DATA SECTION:

====

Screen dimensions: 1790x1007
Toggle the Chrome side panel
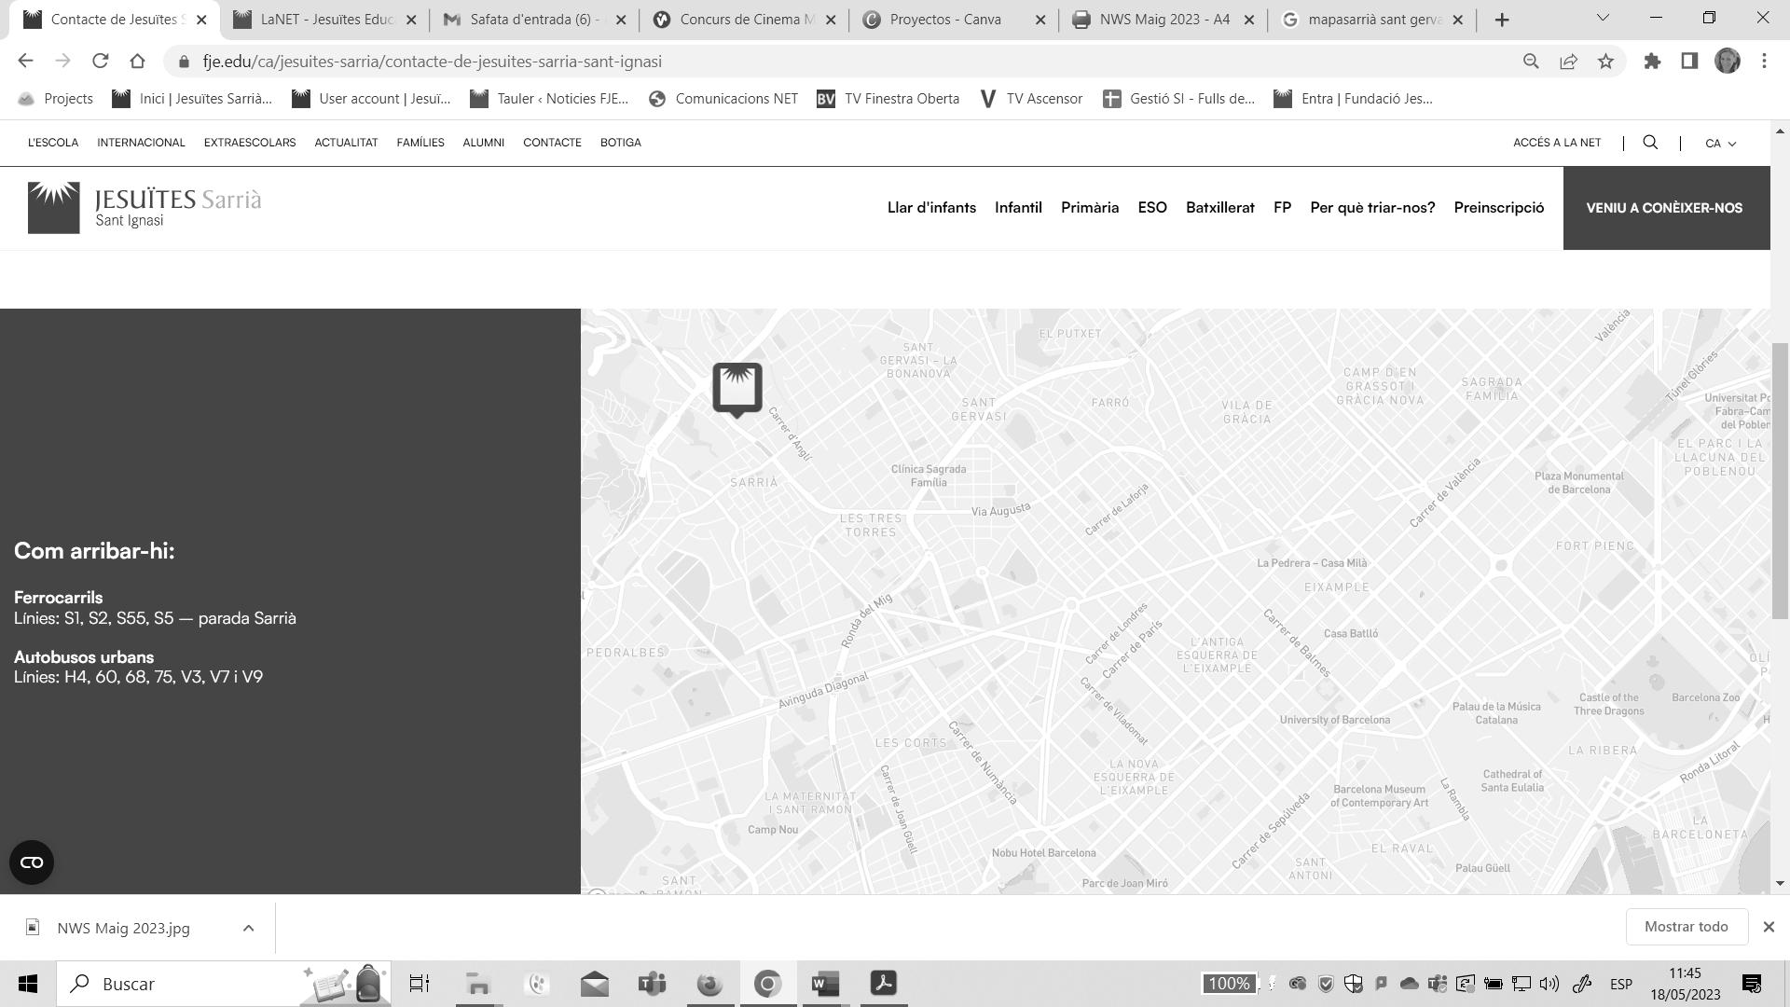pos(1689,62)
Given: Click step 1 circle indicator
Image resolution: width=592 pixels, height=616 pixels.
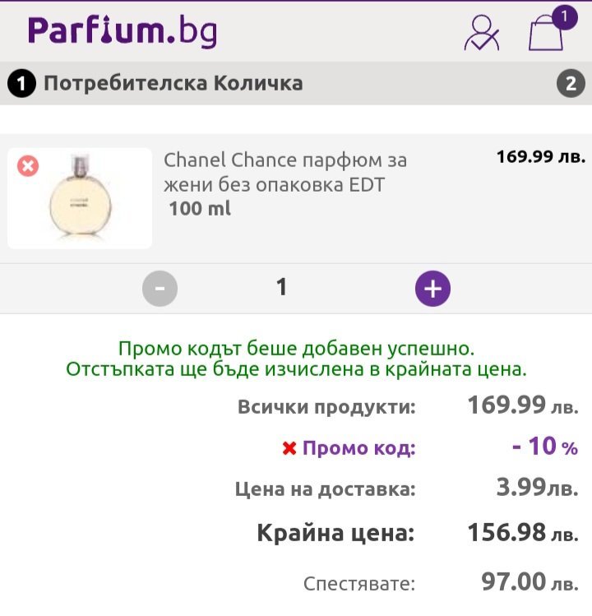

====

Copy every line of the material above word for word, and leave the pictures out of your copy.

Screen dimensions: 1790x1007
Toggle the Chrome side panel
pos(1689,62)
Given: Click step 1 circle indicator
Image resolution: width=592 pixels, height=616 pixels.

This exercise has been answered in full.